We recommend sending Save the Dates 6-9 months before your wedding. The farther your wedding is from most of your guests, the earlier you should send. If all guests will have to travel internationally, it’s ideal to send around 1 year’s notice if possible. Even if you don’t have 100% of your wedding logistics figured out yet, send a Save the Date with what you’ve got, so people can arrange their schedules accordingly!
A Save the Date must have 3 pieces of information:
Your Wedding Date(s)
Your Wedding Location
We say ‘Date(s)’, because some weddings are more than one day. If you have multiple events scheduled that the entire guest list is invited to, then include those dates on the Save the Date as well, especially if all events are “wedding” events, such as a Sangeet or Tea Ceremony that happens on a different day than the reception.
The location is usually city and state, but whatever information they’ll need to book a flight or hotel is helpful. For instance, if you’re getting married in a small town, you may want to specify an airport to fly into.

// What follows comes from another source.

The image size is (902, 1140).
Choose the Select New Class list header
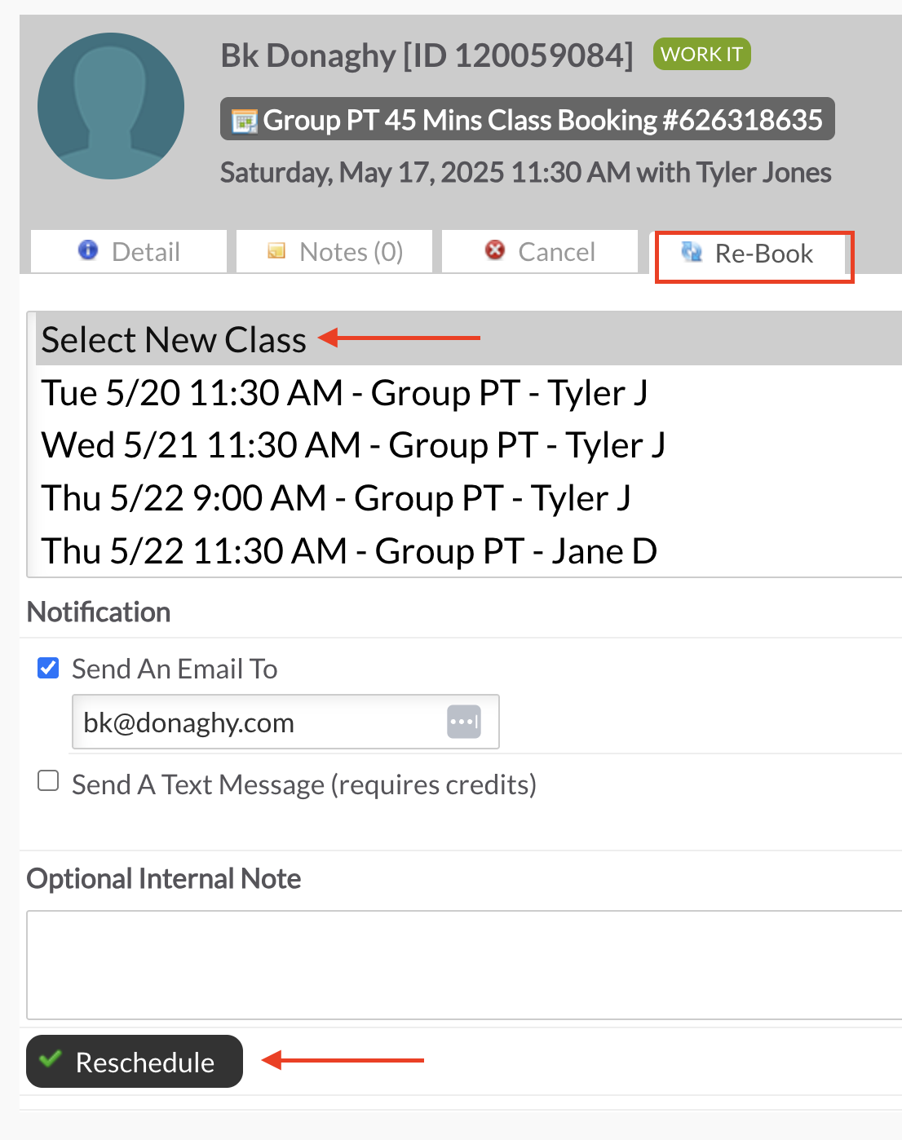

Most people also include their wedding website address. Even if you haven’t fully built out the website, it should go on the Save the Date if you’re going to have one. This is the best way for people to be able to answer questions they may have without you receiving the same phone call 100 times. If there are travel arrangements, go ahead and put those on the website before sending out the Save the Dates (for instance, which airports to use, transportation to hotels, and which hotels you recommend).
Simple. Everyone who you plan to invite – even if you already know they cannot come. Conversely, everyone who receives a Save the Date should receive an invitation. You can send an invitation to someone who didn’t receive a Save the Date, but try to reserve that for last-minute invites only. One note when planning this out is that anyone over 18 should receive their own invitation, even if they live together (adult children living with their parents, or adult roommates who are not dating are the two most common!). Some people relax this “rule” for Save the Dates, but make sure to include everyone who’s invited on the envelope to avoid confusion.
You’ve probably seen a million Save the Dates that look like this: a cute engagement photo, the words “Save the Date” in loopy calligraphy, the couple’s names and date underneath. It’s the classic. It’s simple, sweet, and to the point. Plus, what else do you do with those engagement photos?
I tend to err in another direction, for one main reason: the Save the Date is the only piece of your wedding planning that your guests will see for months. You’re entrenched in the details every day, from florals to linens and everything in between – wouldn’t it be fun to show your guests a little peek of what you’ve been working on? You can absolutely still utilize and engagement picture, but I like to also correlate some Save the Date elements with the rest of the invitation suite if possible, so that your guests know from the beginning what kind of wedding they can expect from you!
There are tons of different wordings for Save the Dates – Save our Date, Save the Weekend, plenty of creative ways to say this! We absolutely love fun wordings that are more particular to you as a couple. “Let’s do this!”, “We’re finally doing it!”, and “Join us in Mexico” are some examples of more fun wordings. If you use something like this, just make sure the other text makes it very clear that they should save this date for your wedding (sometimes people get confused if we don’t spell it out for them).
My couples often try to keep the budget a little tighter for Save the Dates, so we can splurge a little more on invitation details. That’s completely fine – there are a few ways to help with that!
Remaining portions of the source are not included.